NorthConnect, a Norwegian-registered consortium jointly owned by 5 companies including a subsidiary of Perth-based Scottish and Southern Energy, plans to build the 570 kilometre, 1,400MW cable between Scotland and Norway. The high-voltage DC cable will need a plant in Peterhead to convert incoming electricity into AC power suitable for the National Grid and outgoing electricity into DC power.

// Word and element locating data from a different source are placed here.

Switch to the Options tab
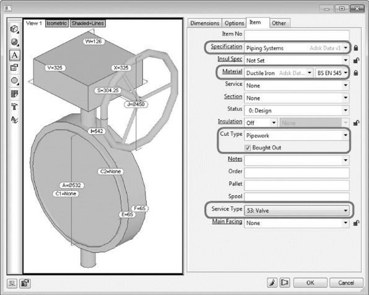 coord(234,23)
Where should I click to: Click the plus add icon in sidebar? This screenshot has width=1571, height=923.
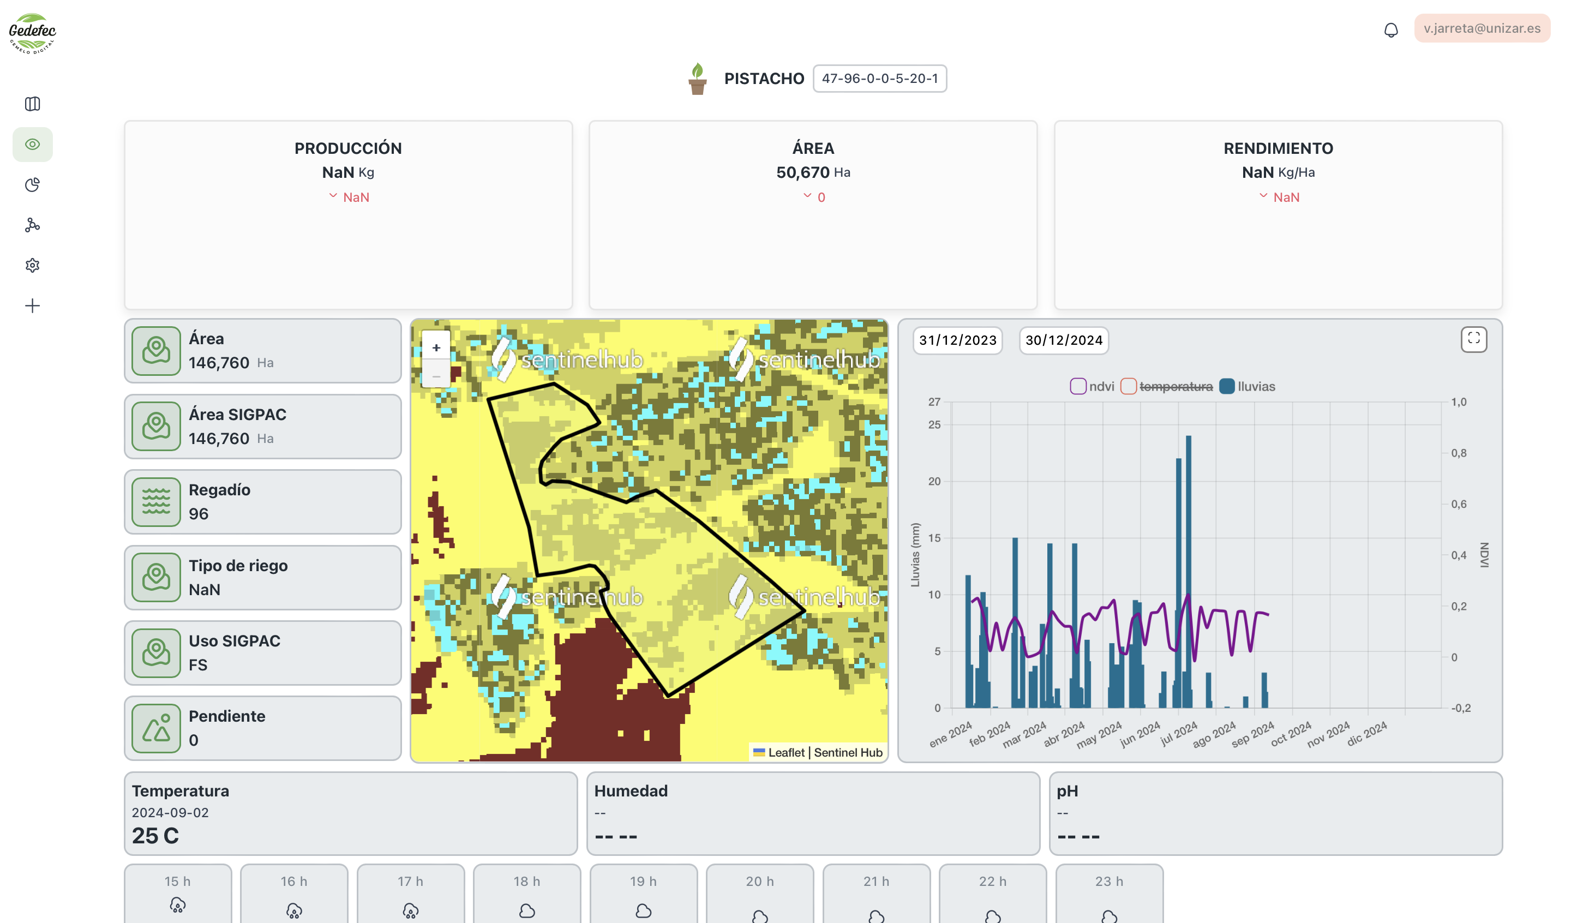pos(32,306)
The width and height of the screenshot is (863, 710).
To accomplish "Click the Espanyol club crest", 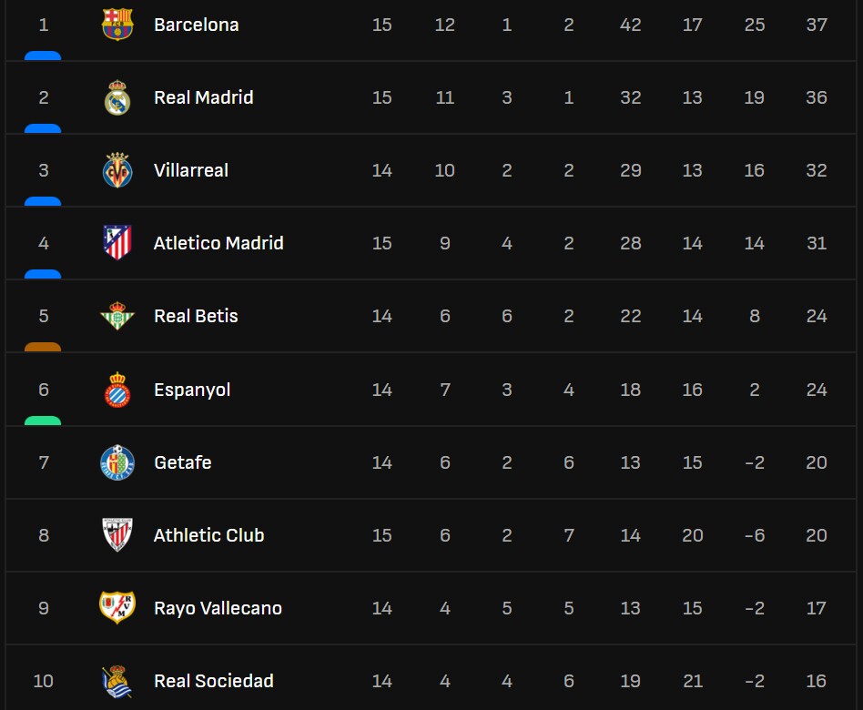I will [117, 390].
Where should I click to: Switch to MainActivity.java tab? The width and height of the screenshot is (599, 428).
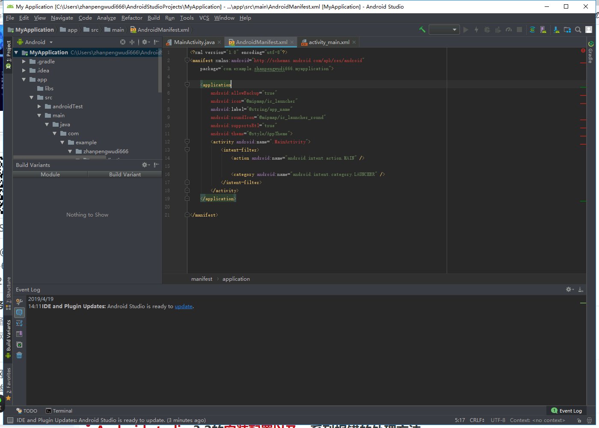tap(194, 42)
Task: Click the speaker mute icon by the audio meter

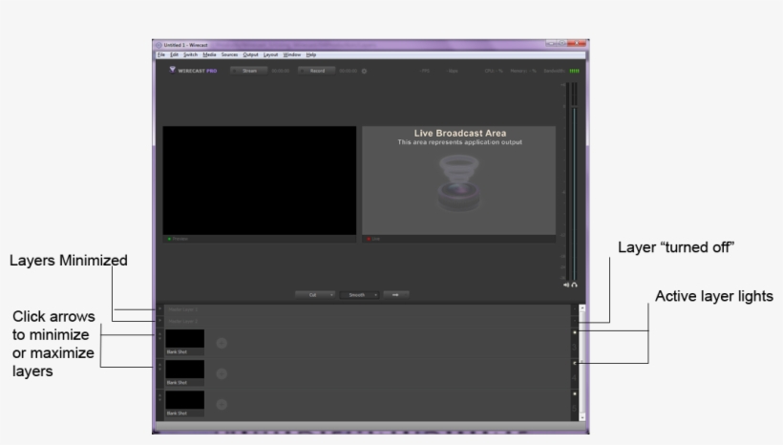Action: pos(567,285)
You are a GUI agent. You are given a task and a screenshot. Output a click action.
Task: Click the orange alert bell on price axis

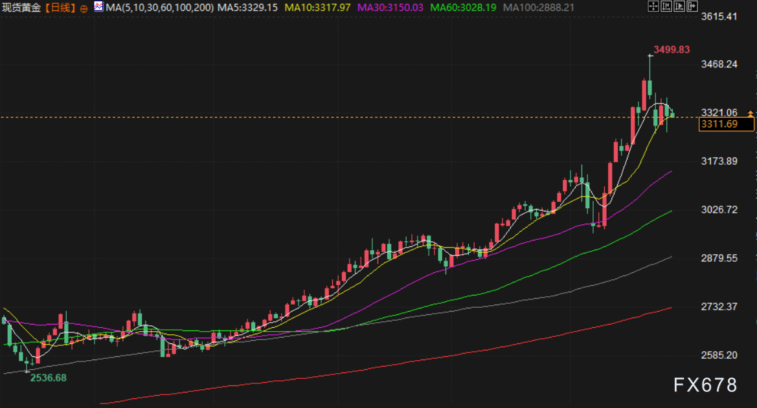[x=751, y=113]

There is growing interest in Peterhead as the location for an ‘energy hub’, which could import and export electricity to and from Europe and England. Plans to run a separate cable from Peterhead to the North-East of England, in order to further enhance the ability of Scottish based generators to meet demand south of the border, are also being discussed.
Scotland already has interconnectors which allow the export of electricity to Northern Ireland and to England, while England has interconnectors which allow power to be imported from France and the Netherlands. However, with Norway having its own connectors to the Netherlands, Germany and the rest of Scandanavia, the project opens up the prospect of being able to export more easily an anticipated surplus of renewable energy generated in Scotland from wind, wave and tidal power.
One of the problems highlighted by critics of renewable energy is that it can be hard to tailor output to demand. If the project goes ahead, one of the cable’s main uses will be to allow Scottish renewable producers to export surplus electricity, which can be used to help Norwegian hydro-electric stations to pump water into reservoirs, acting as a store for the energy which can later be released to create power at times of high demand. Project backers believe that it can contribute to enhanced security of energy supply in both the Nordic market area and UK, help deliver to more stable energy prices for consumers and facilitate the development of renewable generation in both regions.
Odd Øygarden, Chairman of the Board of NorthConnect, said the application marked a “further milestone” in the progress of developing the interconnector.
“We are sure that there is a real requirement to more closely link the electricity markets of Scandinavia and Great Britain together as this will bring benefits in terms of security of supply, deployment of additional renewable generation and more efficient generation in both regions”, he said.